Both these papers deal with presumed pain-relieving properties of acupuncture modalities observed in small animal models; in contrast, the health benefits claimed by acupuncturists are generally vast and diverse. In general, regardless of the exact mechanisms, for these claims to reach any validity, they would need to be established in human patients via empirical studies, as well as clinical trials. While animal models are not subject to “placebo effect” – therefore, the observed effects are empirically true – the scope of the effects is by design and by necessity much limited in them; mechanisms and pathways in animal models may not always reflect human conditions. Several of these confounding factors are identified in Langevin et al.‘s review; others are pointed out in a 2010 NEJM Clinical Therapeutics feature by Berman, Langevin, and others, who state while explaining observations of sham acupuncture being equally effective as real acupuncture:
“… the specific therapeutic effects of acupuncture, if present, are small, whereas its clinically relevant benefits are mostly attributable to contextual and psychosocial factors, such as patients’ beliefs and expectations, attention from the acupuncturist, and highly focused, spatially directed attention on the part of the patient.”
Professor Wu’s answers, therefore, raise more questions. (I’d probably not re-ask them in the PLOS One comments, though.)
In 2015, you will find that Acupuncture is both and art and science. The art is — well profoundly well balanced within that time in history, the culture and the real-life observations.
The science is in the book of C. Chan Gunn, MD and an old study done by Cannon Law of denervation.

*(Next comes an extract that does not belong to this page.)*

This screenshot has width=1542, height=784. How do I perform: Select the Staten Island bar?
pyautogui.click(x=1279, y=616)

If you want more evidence you can study Gunn works. Then you can blend his work into that of Travell, Simons, Rachlin, Hackett et al for the complete 360 view of what is not very observable in the bits and pieces of RCT research.

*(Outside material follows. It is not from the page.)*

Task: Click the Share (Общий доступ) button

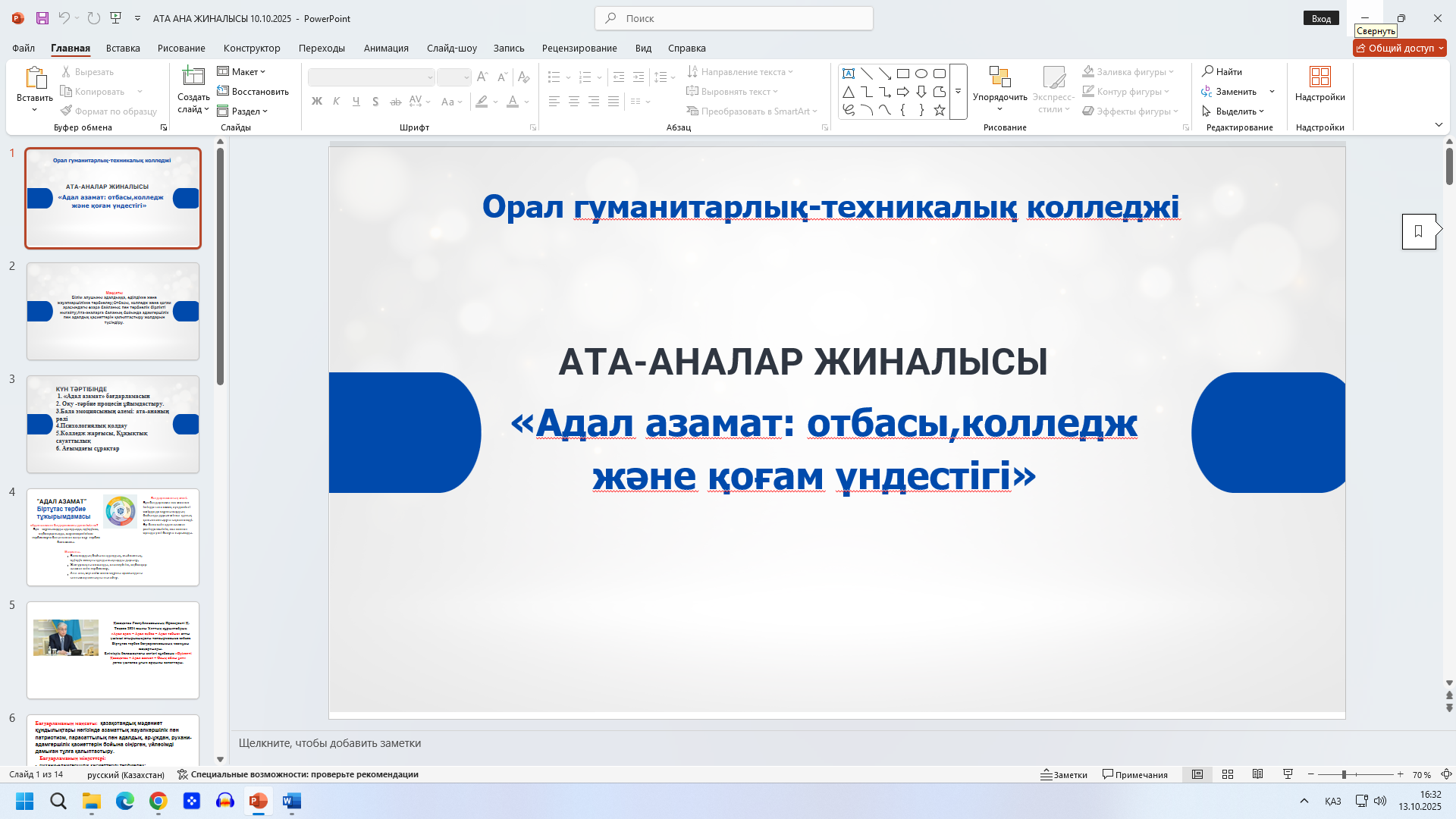Action: click(1399, 48)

I have a question: does medical training in the US not include any training whatsoever in the basic sciences, scientific methods, objective evaluation of scientific evidence, and so forth?
I cannot easily wrap my head around the fact that a properly-trained, board-certified medical practitioner – such as you, Dr. Rodrigues (and of course, we have Dr. Oz as a prime example) – can invest themselves so deeply in pseudoscientific, evidence-poor, nonsensical woo-woo like acupuncture. Do you seriously consider you are helping your patients by leading them to think that these modalities have any therapeutic value?
What “time in history” are you talking about, pray tell? If you think of acupuncture as “an ancient medical system”, you are possibly not very conversant with the history of acupuncture in China. And before you talk about RCT research, please educate me, from the anatomy lessons you learnt in medical school, what are the anatomical localizations and correlates of meridians and acu-points?